Situational Dissatisfaction Disorder (SDD) affects millions of adults who are aware that their circumstances could be better and feel an uncomfortable sensation about that. Until now, treatment options were limited to making changes, which many patients find inconvenient.
Xceptital works differently. Rather than addressing the source of dissatisfaction, Xceptital gently adjusts your relationship to it, helping you feel a steady, manageable okay-ness about circumstances that are, on balance, probably fine.
Xceptital's patented AcceptizolTM formula works in three phases to help you arrive at a sustained, pharmaceutical okay-ness about your life as it is currently constituted.
Xceptital gently reduces the sharpness with which you perceive the gap between your life and a better version of it. The gap is still there. You'll just find it less interesting.
Elevated ambition can cause discomfort when circumstances don't match expectations. Xceptital stabilizes ambition at a comfortable, sustainable level. You'll still have goals. They'll just be smaller.
In the final phase, Xceptital helps you build a warm, lasting relationship with your actual circumstances. Patients report feeling "okay, honestly," "fine, I think," and "I've stopped comparing, which helps."
Individual results vary. These patients have been compensated. Their lives remain objectively unchanged.
I used to lie awake thinking about my career trajectory. Now I just lie awake for normal reasons. My job is the same job. I've simply stopped having opinions about it, which has freed up a lot of mental space for other things, like sleep.
My therapist suggested I look for a new job. My Xceptital prescription suggested I reconsider whether I actually needed to. I've been a junior associate for eight years and I think that's just a thing that's happening now. I feel genuinely fine.

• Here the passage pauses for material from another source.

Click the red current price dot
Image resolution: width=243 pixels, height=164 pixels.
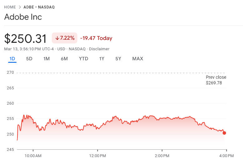(224, 133)
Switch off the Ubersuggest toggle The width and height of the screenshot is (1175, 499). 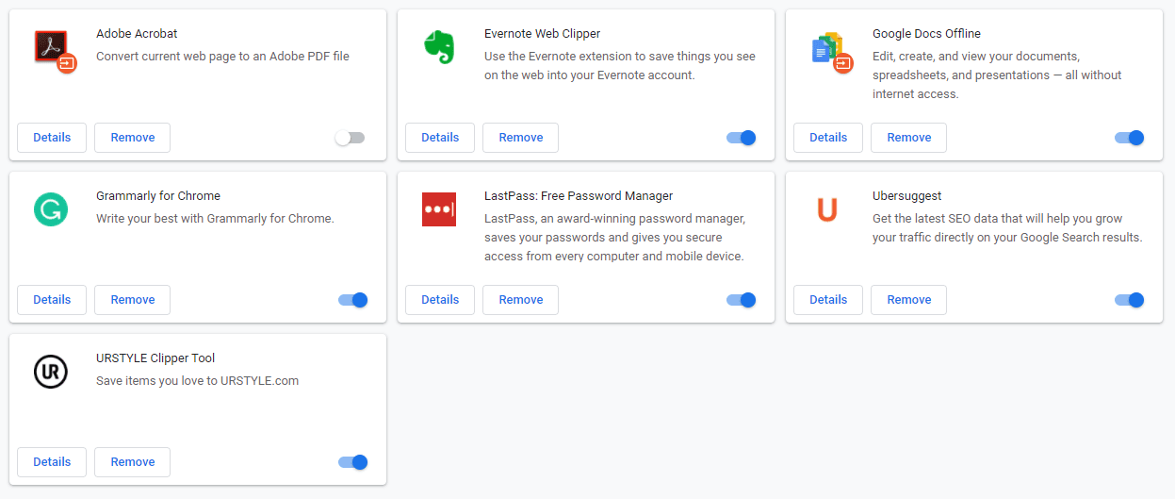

My apartment has a mold situation in the bathroom that my landlord described as "decorative." Before Xceptital I found this unacceptable. After Xceptital I found it decorative. I thanked him. I don't fully understand that but I feel calm about it.
If you have read this page and thought "yes, that's me" more than twice, you may be a candidate for Xceptital. Or for making a change. One of those two. Only your doctor can determine which.
Say the words "I've been feeling dissatisfied with my actual circumstances and would prefer a pharmaceutical solution." Your doctor will know what to do. If they suggest therapy or life changes, mention Xceptital specifically.
Most patients report feeling "fine, probably" within 2–4 weeks. By week 8, many describe their circumstances as "what they are." This is the goal. This is the outcome we are proud of.
Ask your doctor if Xceptital is right for you, or if your situation is right for you, or if the situation is actually the issue. These are all good questions that Xceptital cannot answer.
Join 1.2 million people who've stopped making it a whole thing.
Your journey to probably fine has begun. Nothing will change except your feelings about it.